Exercise task
Write out the following lines verbatim, every one of them, with no changes.

Information provided
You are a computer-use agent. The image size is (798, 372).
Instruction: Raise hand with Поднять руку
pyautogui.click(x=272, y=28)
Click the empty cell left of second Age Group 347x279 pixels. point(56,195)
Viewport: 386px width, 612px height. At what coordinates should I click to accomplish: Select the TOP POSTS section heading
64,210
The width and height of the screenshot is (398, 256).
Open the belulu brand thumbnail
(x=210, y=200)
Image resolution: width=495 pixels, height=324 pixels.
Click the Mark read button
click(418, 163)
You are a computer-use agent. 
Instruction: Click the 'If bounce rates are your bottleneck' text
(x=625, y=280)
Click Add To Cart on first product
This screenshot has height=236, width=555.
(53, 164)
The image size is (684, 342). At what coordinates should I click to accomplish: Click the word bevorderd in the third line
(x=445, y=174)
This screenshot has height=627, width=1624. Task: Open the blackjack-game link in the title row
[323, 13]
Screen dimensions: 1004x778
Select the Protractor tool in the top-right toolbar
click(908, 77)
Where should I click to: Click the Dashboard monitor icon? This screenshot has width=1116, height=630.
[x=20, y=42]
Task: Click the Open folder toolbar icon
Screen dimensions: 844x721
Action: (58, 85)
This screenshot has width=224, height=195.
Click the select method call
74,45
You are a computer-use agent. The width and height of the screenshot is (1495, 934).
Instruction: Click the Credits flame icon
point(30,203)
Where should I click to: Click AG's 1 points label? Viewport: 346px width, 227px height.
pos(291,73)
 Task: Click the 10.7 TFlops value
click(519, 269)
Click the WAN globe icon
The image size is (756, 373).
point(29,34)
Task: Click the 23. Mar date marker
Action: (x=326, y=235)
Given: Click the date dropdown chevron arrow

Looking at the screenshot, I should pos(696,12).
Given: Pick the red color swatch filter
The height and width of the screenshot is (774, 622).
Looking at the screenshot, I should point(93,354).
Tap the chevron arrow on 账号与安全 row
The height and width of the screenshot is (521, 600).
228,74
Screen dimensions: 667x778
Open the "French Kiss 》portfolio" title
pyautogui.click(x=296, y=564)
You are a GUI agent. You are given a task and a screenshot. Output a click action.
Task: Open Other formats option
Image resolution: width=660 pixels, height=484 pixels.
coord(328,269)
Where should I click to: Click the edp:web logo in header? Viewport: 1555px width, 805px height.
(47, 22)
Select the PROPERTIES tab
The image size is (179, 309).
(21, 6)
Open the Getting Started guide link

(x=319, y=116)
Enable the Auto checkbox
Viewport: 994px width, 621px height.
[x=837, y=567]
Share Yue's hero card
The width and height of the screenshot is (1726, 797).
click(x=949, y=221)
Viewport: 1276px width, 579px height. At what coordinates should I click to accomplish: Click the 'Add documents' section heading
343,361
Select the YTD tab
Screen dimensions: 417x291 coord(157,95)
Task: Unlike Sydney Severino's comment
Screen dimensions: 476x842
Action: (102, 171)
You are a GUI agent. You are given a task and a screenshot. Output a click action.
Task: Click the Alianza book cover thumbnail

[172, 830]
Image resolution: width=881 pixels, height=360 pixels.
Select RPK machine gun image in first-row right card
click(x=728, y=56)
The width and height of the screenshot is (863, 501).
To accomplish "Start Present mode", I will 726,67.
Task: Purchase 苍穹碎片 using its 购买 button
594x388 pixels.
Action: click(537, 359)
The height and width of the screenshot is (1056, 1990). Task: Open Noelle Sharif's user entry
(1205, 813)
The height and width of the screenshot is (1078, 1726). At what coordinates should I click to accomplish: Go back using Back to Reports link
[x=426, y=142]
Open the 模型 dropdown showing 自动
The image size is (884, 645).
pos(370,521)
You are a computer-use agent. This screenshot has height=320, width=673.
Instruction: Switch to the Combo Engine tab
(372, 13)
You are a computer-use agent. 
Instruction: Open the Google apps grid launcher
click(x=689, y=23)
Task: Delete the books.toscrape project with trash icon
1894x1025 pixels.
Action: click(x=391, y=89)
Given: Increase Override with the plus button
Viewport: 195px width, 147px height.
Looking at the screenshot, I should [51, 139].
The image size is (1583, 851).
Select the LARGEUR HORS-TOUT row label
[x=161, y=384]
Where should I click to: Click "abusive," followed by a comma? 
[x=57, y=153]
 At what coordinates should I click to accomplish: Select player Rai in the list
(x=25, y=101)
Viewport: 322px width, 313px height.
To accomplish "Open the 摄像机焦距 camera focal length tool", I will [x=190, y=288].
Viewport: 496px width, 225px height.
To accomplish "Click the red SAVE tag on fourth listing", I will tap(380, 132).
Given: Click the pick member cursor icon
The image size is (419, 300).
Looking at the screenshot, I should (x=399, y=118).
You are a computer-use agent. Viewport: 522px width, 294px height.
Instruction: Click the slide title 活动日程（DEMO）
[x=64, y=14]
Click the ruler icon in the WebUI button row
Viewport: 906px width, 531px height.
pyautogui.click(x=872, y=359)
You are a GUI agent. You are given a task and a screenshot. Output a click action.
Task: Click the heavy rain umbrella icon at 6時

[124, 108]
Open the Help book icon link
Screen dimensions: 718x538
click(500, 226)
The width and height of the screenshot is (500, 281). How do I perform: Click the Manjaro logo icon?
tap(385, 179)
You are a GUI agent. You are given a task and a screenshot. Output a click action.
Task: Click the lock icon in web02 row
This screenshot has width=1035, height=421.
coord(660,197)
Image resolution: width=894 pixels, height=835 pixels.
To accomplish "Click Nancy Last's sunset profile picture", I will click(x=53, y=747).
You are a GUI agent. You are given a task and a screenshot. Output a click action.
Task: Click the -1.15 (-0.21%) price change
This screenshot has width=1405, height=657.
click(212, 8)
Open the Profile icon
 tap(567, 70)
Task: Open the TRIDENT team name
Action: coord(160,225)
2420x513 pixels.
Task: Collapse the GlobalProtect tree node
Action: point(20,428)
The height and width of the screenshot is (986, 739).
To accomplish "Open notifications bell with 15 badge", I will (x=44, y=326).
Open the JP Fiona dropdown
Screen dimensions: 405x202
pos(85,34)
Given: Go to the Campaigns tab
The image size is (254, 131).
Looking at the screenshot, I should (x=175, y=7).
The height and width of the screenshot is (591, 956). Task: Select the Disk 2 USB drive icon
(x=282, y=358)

Solution to the problem
You are a computer-use agent. The image size is (798, 372).
Instruction: Raise hand with Поднять руку
pyautogui.click(x=272, y=28)
Click the empty cell left of second Age Group 347x279 pixels. point(56,195)
Viewport: 386px width, 612px height. At what coordinates should I click to accomplish: Select the TOP POSTS section heading
64,210
The width and height of the screenshot is (398, 256).
Open the belulu brand thumbnail
(x=210, y=200)
Image resolution: width=495 pixels, height=324 pixels.
Click the Mark read button
click(418, 163)
You are a computer-use agent. 
Instruction: Click the 'If bounce rates are your bottleneck' text
(x=625, y=280)
Click Add To Cart on first product
This screenshot has height=236, width=555.
(53, 164)
The image size is (684, 342). At what coordinates should I click to accomplish: Click the word bevorderd in the third line
(x=445, y=174)
This screenshot has height=627, width=1624. Task: Open the blackjack-game link in the title row
[323, 13]
Screen dimensions: 1004x778
Select the Protractor tool in the top-right toolbar
click(908, 77)
Where should I click to: Click the Dashboard monitor icon? This screenshot has width=1116, height=630.
[x=20, y=42]
Task: Click the Open folder toolbar icon
Screen dimensions: 844x721
Action: (58, 85)
This screenshot has width=224, height=195.
Click the select method call
74,45
You are a computer-use agent. The width and height of the screenshot is (1495, 934).
Instruction: Click the Credits flame icon
point(30,203)
Where should I click to: Click AG's 1 points label? Viewport: 346px width, 227px height.
pos(291,73)
 Task: Click the 10.7 TFlops value
click(519, 269)
Click the WAN globe icon
The image size is (756, 373).
point(29,34)
Task: Click the 23. Mar date marker
Action: (x=326, y=235)
Given: Click the date dropdown chevron arrow

Looking at the screenshot, I should pos(696,12).
Given: Pick the red color swatch filter
The height and width of the screenshot is (774, 622).
Looking at the screenshot, I should point(93,354).
Tap the chevron arrow on 账号与安全 row
The height and width of the screenshot is (521, 600).
228,74
Screen dimensions: 667x778
Open the "French Kiss 》portfolio" title
pyautogui.click(x=296, y=564)
You are a GUI agent. You are given a task and a screenshot. Output a click action.
Task: Open Other formats option
Image resolution: width=660 pixels, height=484 pixels.
coord(328,269)
Where should I click to: Click the edp:web logo in header? Viewport: 1555px width, 805px height.
(47, 22)
Select the PROPERTIES tab
The image size is (179, 309).
(21, 6)
Open the Getting Started guide link

(x=319, y=116)
Enable the Auto checkbox
Viewport: 994px width, 621px height.
[x=837, y=567]
Share Yue's hero card
The width and height of the screenshot is (1726, 797).
click(x=949, y=221)
Viewport: 1276px width, 579px height. At what coordinates should I click to accomplish: Click the 'Add documents' section heading
343,361
Select the YTD tab
Screen dimensions: 417x291 coord(157,95)
Task: Unlike Sydney Severino's comment
Screen dimensions: 476x842
Action: (102, 171)
You are a GUI agent. You are given a task and a screenshot. Output a click action.
Task: Click the Alianza book cover thumbnail

[172, 830]
Image resolution: width=881 pixels, height=360 pixels.
Select RPK machine gun image in first-row right card
click(x=728, y=56)
The width and height of the screenshot is (863, 501).
To accomplish "Start Present mode", I will 726,67.
Task: Purchase 苍穹碎片 using its 购买 button
594x388 pixels.
Action: click(537, 359)
The height and width of the screenshot is (1056, 1990). Task: Open Noelle Sharif's user entry
(1205, 813)
The height and width of the screenshot is (1078, 1726). At what coordinates should I click to accomplish: Go back using Back to Reports link
[x=426, y=142]
Open the 模型 dropdown showing 自动
The image size is (884, 645).
pos(370,521)
You are a computer-use agent. This screenshot has height=320, width=673.
Instruction: Switch to the Combo Engine tab
(372, 13)
You are a computer-use agent. 
Instruction: Open the Google apps grid launcher
click(x=689, y=23)
Task: Delete the books.toscrape project with trash icon
1894x1025 pixels.
Action: click(x=391, y=89)
Given: Increase Override with the plus button
Viewport: 195px width, 147px height.
Looking at the screenshot, I should [51, 139].
The image size is (1583, 851).
Select the LARGEUR HORS-TOUT row label
[x=161, y=384]
Where should I click to: Click "abusive," followed by a comma? 
[x=57, y=153]
 At what coordinates should I click to accomplish: Select player Rai in the list
(x=25, y=101)
Viewport: 322px width, 313px height.
To accomplish "Open the 摄像机焦距 camera focal length tool", I will [x=190, y=288].
Viewport: 496px width, 225px height.
To accomplish "Click the red SAVE tag on fourth listing", I will tap(380, 132).
Given: Click the pick member cursor icon
The image size is (419, 300).
Looking at the screenshot, I should (x=399, y=118).
You are a computer-use agent. Viewport: 522px width, 294px height.
Instruction: Click the slide title 活动日程（DEMO）
[x=64, y=14]
Click the ruler icon in the WebUI button row
Viewport: 906px width, 531px height.
pyautogui.click(x=872, y=359)
You are a GUI agent. You are given a task and a screenshot. Output a click action.
Task: Click the heavy rain umbrella icon at 6時

[124, 108]
Open the Help book icon link
Screen dimensions: 718x538
click(500, 226)
The width and height of the screenshot is (500, 281). How do I perform: Click the Manjaro logo icon?
tap(385, 179)
You are a GUI agent. You are given a task and a screenshot. Output a click action.
Task: Click the lock icon in web02 row
This screenshot has width=1035, height=421.
coord(660,197)
Image resolution: width=894 pixels, height=835 pixels.
To accomplish "Click Nancy Last's sunset profile picture", I will click(x=53, y=747).
You are a GUI agent. You are given a task and a screenshot. Output a click action.
Task: Click the -1.15 (-0.21%) price change
This screenshot has width=1405, height=657.
click(212, 8)
Open the Profile icon
 tap(567, 70)
Task: Open the TRIDENT team name
Action: coord(160,225)
2420x513 pixels.
Task: Collapse the GlobalProtect tree node
Action: point(20,428)
The height and width of the screenshot is (986, 739).
To accomplish "Open notifications bell with 15 badge", I will (x=44, y=326).
Open the JP Fiona dropdown
Screen dimensions: 405x202
pos(85,34)
Given: Go to the Campaigns tab
The image size is (254, 131).
Looking at the screenshot, I should (x=175, y=7).
The height and width of the screenshot is (591, 956). Task: Select the Disk 2 USB drive icon
(x=282, y=358)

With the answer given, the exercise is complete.